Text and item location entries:
======

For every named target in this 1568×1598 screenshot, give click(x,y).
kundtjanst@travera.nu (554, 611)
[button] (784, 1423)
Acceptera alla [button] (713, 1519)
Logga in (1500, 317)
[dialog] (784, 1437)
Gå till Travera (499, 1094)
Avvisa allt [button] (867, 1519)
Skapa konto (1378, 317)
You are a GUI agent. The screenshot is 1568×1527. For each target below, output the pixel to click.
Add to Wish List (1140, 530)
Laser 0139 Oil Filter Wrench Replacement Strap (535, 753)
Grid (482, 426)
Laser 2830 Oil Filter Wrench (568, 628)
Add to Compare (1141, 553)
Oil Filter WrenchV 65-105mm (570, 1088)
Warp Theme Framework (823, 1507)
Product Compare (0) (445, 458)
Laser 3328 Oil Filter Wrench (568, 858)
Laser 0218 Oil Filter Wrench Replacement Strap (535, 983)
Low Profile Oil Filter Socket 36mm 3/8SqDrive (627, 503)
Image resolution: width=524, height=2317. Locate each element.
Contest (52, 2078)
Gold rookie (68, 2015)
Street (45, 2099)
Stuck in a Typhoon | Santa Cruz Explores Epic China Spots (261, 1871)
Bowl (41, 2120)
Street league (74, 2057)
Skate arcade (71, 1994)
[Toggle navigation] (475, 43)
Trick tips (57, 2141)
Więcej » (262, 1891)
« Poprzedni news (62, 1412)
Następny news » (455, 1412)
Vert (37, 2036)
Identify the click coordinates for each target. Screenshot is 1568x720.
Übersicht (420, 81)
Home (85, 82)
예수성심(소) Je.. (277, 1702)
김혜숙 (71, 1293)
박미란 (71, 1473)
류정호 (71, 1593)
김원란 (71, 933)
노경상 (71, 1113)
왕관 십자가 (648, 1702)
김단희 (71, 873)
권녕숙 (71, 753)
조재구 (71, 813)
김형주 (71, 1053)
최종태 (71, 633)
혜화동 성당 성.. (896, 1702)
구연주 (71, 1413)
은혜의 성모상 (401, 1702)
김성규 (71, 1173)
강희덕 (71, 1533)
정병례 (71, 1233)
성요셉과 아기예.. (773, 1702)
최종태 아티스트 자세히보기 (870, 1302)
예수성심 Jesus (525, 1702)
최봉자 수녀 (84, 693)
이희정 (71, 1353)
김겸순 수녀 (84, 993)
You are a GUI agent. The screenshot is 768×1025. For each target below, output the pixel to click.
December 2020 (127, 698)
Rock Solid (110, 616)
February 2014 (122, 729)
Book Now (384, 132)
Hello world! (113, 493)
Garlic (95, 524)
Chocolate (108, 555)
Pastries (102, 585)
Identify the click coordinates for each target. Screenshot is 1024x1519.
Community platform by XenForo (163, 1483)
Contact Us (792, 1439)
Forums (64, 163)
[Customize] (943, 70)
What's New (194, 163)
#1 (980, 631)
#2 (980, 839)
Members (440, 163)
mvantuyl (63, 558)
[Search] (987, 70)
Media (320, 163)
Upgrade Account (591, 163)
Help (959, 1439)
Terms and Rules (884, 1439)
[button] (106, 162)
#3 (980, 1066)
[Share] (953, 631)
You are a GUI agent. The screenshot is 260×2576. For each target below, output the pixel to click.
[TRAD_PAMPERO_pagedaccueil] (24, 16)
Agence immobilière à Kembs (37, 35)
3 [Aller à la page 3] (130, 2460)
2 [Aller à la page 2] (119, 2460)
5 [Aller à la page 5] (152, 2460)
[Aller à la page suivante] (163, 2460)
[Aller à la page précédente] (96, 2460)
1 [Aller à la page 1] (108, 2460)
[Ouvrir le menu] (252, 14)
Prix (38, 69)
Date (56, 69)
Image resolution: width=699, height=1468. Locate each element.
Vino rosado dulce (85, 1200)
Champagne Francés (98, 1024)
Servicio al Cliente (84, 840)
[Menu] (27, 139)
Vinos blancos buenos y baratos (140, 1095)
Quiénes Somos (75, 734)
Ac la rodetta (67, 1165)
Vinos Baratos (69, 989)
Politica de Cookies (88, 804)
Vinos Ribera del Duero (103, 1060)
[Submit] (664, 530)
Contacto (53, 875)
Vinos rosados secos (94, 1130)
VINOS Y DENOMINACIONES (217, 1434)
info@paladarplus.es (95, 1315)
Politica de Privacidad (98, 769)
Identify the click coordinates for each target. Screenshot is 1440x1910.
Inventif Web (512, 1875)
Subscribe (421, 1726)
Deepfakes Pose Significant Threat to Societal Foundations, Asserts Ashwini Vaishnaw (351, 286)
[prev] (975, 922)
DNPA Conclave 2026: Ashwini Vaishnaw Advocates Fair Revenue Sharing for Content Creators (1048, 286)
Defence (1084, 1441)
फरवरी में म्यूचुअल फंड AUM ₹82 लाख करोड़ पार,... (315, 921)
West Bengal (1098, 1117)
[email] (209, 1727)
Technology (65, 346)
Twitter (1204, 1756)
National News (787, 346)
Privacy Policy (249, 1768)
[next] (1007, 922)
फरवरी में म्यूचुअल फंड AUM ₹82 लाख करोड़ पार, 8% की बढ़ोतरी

======

### Task brief
Gather every line of the data that contains the string "Image", copying each one in full.

### Full answer
Image resolution: width=524, height=2317. Locate each element.
Image resolution: width=699, height=1468. Locate each element.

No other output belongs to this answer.